Advanced ⏱️ 5 min

🎓 What is KV Cache?

Key-Value caching mechanism that accelerates autoregressive generation in transformers

What is KV Cache?

KV Cache (Key-Value Cache) is a memory optimization technique that stores previously computed attention key and value tensors during autoregressive generation, avoiding redundant computation and dramatically speeding up inference.

The Problem

In autoregressive generation, each new token requires computing attention over all previous tokens.

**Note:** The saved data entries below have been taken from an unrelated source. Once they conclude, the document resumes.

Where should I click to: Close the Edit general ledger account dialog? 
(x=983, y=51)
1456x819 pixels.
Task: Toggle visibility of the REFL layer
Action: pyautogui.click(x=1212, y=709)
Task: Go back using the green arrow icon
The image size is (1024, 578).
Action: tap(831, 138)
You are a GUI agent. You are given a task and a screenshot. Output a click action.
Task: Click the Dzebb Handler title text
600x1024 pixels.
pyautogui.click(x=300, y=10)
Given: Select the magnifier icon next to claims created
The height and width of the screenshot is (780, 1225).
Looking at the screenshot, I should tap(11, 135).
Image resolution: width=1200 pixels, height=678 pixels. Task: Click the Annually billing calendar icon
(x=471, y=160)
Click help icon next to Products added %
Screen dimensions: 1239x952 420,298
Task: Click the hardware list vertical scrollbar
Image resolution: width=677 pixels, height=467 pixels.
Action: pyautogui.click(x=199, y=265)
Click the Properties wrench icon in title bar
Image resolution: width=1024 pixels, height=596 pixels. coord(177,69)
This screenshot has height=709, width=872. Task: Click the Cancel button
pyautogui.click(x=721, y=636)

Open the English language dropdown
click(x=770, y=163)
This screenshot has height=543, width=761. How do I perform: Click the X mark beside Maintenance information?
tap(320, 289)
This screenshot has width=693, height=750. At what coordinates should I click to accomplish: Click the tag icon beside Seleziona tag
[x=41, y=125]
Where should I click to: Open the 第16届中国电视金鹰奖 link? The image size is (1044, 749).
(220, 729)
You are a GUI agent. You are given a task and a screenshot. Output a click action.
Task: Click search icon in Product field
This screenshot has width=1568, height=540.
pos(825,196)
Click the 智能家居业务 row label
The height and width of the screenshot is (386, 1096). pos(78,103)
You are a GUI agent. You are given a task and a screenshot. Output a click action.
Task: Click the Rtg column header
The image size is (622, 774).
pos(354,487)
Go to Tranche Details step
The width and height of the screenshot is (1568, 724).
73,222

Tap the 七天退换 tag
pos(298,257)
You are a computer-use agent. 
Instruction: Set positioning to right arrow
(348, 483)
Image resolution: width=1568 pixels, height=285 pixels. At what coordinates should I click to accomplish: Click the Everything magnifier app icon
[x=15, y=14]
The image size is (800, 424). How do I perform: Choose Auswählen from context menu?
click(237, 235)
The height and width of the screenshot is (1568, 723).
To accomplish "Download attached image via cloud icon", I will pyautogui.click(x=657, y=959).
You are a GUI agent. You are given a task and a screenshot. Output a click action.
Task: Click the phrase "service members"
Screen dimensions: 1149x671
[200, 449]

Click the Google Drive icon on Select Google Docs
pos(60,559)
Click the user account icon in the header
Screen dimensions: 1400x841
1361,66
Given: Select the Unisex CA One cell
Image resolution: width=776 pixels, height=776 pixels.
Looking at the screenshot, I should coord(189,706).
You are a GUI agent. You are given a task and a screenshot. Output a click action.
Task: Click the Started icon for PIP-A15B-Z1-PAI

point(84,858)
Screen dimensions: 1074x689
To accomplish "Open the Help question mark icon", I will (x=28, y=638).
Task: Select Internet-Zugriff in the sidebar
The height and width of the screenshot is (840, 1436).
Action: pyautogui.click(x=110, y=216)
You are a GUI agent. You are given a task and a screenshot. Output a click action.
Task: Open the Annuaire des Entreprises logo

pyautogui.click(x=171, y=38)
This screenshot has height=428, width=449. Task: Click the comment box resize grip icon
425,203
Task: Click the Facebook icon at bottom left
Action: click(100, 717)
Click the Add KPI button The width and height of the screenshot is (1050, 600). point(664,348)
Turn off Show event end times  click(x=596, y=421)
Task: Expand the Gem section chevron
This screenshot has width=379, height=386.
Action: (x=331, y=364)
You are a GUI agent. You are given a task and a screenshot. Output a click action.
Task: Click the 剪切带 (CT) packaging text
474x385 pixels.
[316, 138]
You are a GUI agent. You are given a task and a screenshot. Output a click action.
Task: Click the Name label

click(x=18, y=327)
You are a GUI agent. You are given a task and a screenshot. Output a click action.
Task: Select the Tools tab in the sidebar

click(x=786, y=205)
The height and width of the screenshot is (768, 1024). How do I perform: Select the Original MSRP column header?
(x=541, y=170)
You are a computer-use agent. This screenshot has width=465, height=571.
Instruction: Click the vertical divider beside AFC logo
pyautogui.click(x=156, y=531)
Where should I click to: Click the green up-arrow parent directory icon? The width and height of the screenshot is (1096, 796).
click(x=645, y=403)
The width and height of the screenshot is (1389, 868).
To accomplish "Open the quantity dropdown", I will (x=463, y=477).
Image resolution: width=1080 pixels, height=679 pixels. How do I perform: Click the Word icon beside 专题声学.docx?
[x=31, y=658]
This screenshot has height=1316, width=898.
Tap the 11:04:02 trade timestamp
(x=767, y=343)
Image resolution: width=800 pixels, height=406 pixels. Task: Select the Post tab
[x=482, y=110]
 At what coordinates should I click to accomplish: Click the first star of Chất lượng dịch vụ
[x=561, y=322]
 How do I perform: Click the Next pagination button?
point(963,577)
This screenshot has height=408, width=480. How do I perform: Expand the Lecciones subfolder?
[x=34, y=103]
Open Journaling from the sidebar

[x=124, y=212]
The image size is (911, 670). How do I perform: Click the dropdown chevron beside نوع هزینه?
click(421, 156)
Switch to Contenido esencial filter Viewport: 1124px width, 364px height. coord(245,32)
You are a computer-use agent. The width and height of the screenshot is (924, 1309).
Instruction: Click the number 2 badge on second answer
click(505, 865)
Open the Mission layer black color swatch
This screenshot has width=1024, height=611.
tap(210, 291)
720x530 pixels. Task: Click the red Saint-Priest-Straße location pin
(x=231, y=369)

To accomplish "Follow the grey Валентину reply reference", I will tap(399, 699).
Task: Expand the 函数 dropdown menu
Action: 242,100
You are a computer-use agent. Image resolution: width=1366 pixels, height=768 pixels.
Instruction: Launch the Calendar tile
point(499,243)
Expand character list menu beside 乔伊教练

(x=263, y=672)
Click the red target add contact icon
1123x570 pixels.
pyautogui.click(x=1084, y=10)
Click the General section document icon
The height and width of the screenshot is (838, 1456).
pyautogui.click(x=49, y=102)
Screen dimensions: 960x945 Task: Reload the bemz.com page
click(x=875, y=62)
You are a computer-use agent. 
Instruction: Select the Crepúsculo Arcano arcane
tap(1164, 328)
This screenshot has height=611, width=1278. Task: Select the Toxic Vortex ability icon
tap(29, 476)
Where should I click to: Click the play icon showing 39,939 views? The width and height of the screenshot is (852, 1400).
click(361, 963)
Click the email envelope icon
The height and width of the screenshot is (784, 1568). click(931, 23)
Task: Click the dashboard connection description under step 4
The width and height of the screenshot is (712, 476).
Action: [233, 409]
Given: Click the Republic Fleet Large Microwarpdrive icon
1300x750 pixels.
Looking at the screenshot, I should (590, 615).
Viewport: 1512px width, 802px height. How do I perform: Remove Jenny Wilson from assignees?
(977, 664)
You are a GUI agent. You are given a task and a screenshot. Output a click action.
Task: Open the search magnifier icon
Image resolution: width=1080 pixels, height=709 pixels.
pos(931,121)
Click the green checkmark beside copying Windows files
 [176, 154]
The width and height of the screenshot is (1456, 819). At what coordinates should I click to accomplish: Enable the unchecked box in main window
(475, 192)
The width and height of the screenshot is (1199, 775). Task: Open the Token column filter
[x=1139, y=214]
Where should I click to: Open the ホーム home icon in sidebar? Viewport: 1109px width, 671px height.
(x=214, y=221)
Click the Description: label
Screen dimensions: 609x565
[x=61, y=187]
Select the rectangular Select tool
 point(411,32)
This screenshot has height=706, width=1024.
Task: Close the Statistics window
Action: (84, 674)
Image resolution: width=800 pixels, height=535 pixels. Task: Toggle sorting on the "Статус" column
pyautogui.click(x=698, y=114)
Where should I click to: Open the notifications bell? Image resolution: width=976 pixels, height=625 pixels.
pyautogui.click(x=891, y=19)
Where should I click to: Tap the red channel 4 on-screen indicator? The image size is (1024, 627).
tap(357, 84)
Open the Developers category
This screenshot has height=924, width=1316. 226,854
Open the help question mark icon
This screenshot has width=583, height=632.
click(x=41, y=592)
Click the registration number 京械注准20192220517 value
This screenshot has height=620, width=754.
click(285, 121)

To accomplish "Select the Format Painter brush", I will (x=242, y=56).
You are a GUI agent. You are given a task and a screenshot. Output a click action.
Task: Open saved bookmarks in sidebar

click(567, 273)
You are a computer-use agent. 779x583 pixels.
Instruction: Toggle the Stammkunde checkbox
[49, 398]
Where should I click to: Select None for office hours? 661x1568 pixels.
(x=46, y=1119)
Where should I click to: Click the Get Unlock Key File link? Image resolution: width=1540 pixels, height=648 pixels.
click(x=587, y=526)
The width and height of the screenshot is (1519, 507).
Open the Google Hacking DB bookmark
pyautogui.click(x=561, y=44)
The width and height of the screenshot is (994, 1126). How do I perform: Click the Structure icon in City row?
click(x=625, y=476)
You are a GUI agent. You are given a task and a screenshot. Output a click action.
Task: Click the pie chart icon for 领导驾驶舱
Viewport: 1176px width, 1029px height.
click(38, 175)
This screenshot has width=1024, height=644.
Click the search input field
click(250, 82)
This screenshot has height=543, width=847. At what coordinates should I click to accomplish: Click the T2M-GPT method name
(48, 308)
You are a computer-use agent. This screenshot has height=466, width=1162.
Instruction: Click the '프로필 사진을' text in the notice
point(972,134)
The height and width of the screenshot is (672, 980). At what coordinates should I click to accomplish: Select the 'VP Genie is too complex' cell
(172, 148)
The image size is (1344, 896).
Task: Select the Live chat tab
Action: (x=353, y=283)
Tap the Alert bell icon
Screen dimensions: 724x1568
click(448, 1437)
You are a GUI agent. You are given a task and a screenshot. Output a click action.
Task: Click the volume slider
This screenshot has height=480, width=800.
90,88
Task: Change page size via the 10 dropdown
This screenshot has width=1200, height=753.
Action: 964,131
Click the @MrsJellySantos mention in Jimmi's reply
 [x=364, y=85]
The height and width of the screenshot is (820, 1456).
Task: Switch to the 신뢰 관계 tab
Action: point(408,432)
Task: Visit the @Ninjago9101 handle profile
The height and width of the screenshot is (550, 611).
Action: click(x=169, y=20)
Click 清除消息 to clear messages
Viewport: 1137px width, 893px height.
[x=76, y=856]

Without caching:

Token 1: Compute attention for [1]
Token 2: Compute attention for [1, 2]      ← Recomputes 1
Token 3: Compute attention for [1, 2, 3]   ← Recomputes 1, 2
...
Token N: Compute attention for [1...N]     ← Recomputes 1...(N-1)

This leads to O(N²) complexity for generating N tokens.

The Solution

Cache the key (K) and value (V) projections for each layer:

Token 1: Compute K₁, V₁ → Cache
Token 2: Compute K₂, V₂ → Cache, use [K₁,K₂], [V₁,V₂]
Token 3: Compute K₃, V₃ → Cache, use [K₁,K₂,K₃], [V₁,V₂,V₃]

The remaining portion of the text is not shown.